Bryan sits down to one of the last home cooked meals he was to have in China. In case you hadn't noticed, he lost nearly 15 pounds in the 9 months that we were in China. And as all of the food photos on our web site will attest, this was without changing his eating habits at all. It seems that food in China is somehow less fattening than in the U.S.A.

 

We knew that we needed to do some shopping for presents for our friends and family back home before we left, so one Saturday we biked down to You Li Qiang??? to make a pass through the souvenir shops there. Bryan was without a bike but in a typical display of Chinese generosity, the bicycle repair man down the street insisted that one of his be borrowed for the day.

As the fall temperatures started to dip it looked like the coal peddlers were starting to make more frequent rounds with carts more heavily laden with coal bricks.

 

Just one more of the thousands of bustling hutong back-alleys in Beijing ...

 

For the Chinese National Day holiday of October 1, celebrating the Communist revolution of China, vast quantities of potted flowers had been placed on sidewalks and street corners all over the city. An especially large display of flowers was presented at Tienanmen Square. On this breezy fall day, thousands of Chinese citizens were enjoying the flower display in addition to dozens of people flying kites in the square.

 

 

A few days before our departure, we had a going away dinner with the Gao family, in addition to celebrating the birthday of Gao Ke.

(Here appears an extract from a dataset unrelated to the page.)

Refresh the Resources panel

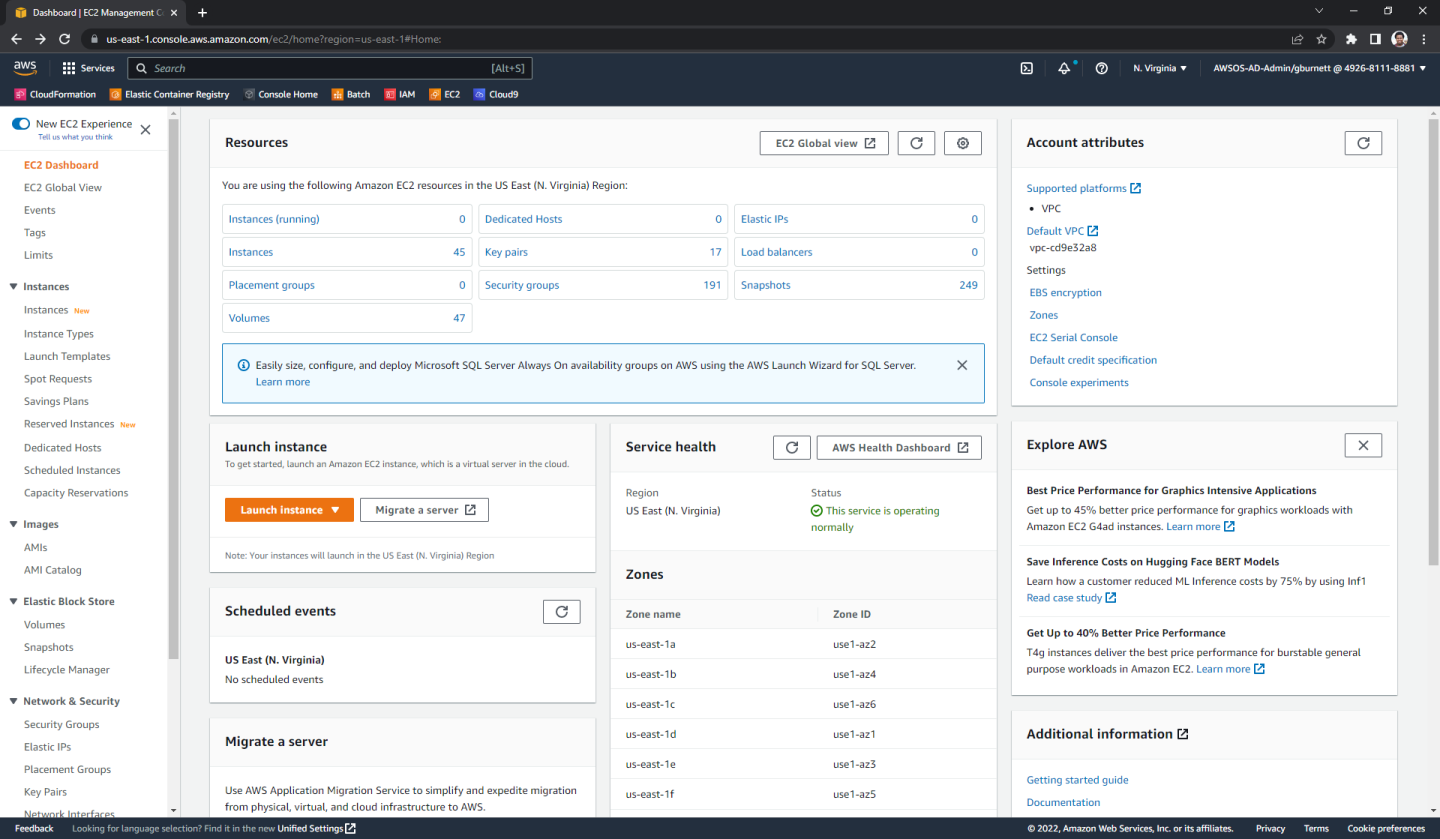point(916,143)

We went out for one last meal at our favorite Beijing restaurant, Jiu Tou Niao (literally "Nine Headed Bird"). We discovered that evening that they had just received their first, beautifully printed, English language menu - we had been coming to Jiu Tou Niao for 9 months and on our last visit, we finally got an English menu!

Nancy and Gao Ke are adding 25 candles to the frozen ice cream cake from Baskin Robbins Beijing ...
Gao Ji lights the candles ...
Everyone crowds in for a photo ...
And then Gao Ke makes a wish and blows the candles out and finally cuts the cake for everyone to enjoy.

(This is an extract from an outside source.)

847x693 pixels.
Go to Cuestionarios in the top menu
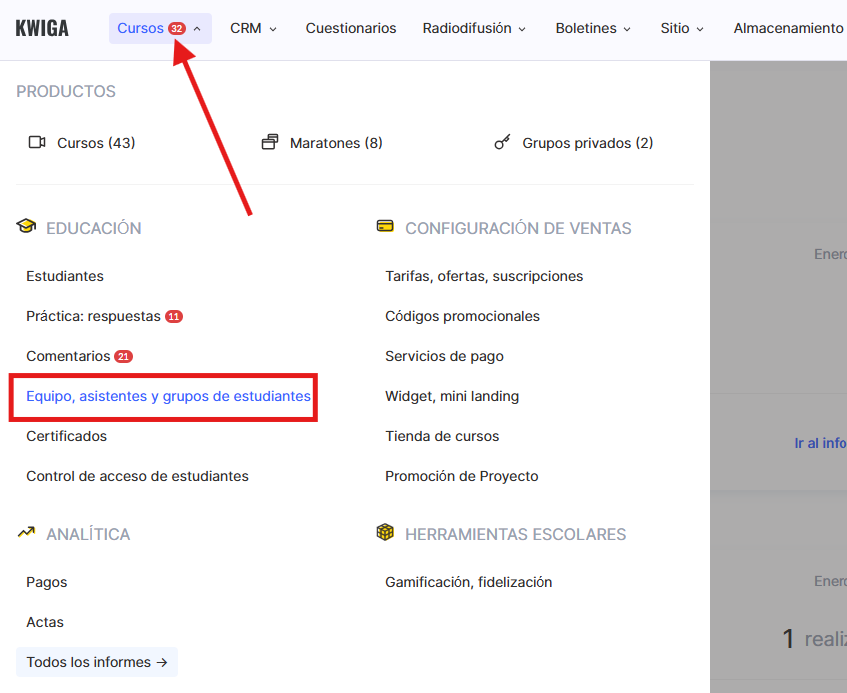click(351, 28)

With just a few days remaining we snapped a final few photos to remember Beijing by.

Here we are with two of our favorite "elevator ladies". The elevators in our building were staffed by one of four women at all times, except from midnight to 6 am when the elevators were closed. We were told that an elevator attendant was always staffing the elevator when it was operating because the apartment management didn't trust the tenants to operate the elevator properly. As you can imagine, we saw at least one of these ladies practically every day that we were in Beijing as we rode the elevator up and down to and from our 16th floor apartment. We became good friends with three of the four "elevator ladies" - the fourth elevator lady refused to be nice no matter how polite we tried to be. Oh well. Unfortunately we didn't get a picture with the third of our elevator lady friends, but here are the two we did get:

 

One of the casualties of our trip to China was Nancy's 7-year-old pair of Teva sandals. They were still in decent shape but we didn't feel like hauling them back from China and needed the extra space in our luggage. And besides, 7 years is beyond the call of duty for a pair of sandals. Here they are minutes before being chucked down the garbage shute. Goodbye, sniff, sniff.

 

We took some final photos from around our apartment building on a clear and sunny fall day.

 

If you look closely you can see Bryan waving from one of the windows of our balcony 16 stories up ...

 

Here are some photos from around our apartment. Notice the favoritism shown towards western patients, government officials, and anyone with money, evident in this hospital sign.

 

This is our last photo from China. Nancy visited with her friend ??? on the last day of our trip to China. On Monday morning, October 1, 2001, which is the start of the National Holiday, the biggest government holiday of the year in China, we boarded a plane destined for Tokyo. Goodbye, China - we'll miss you!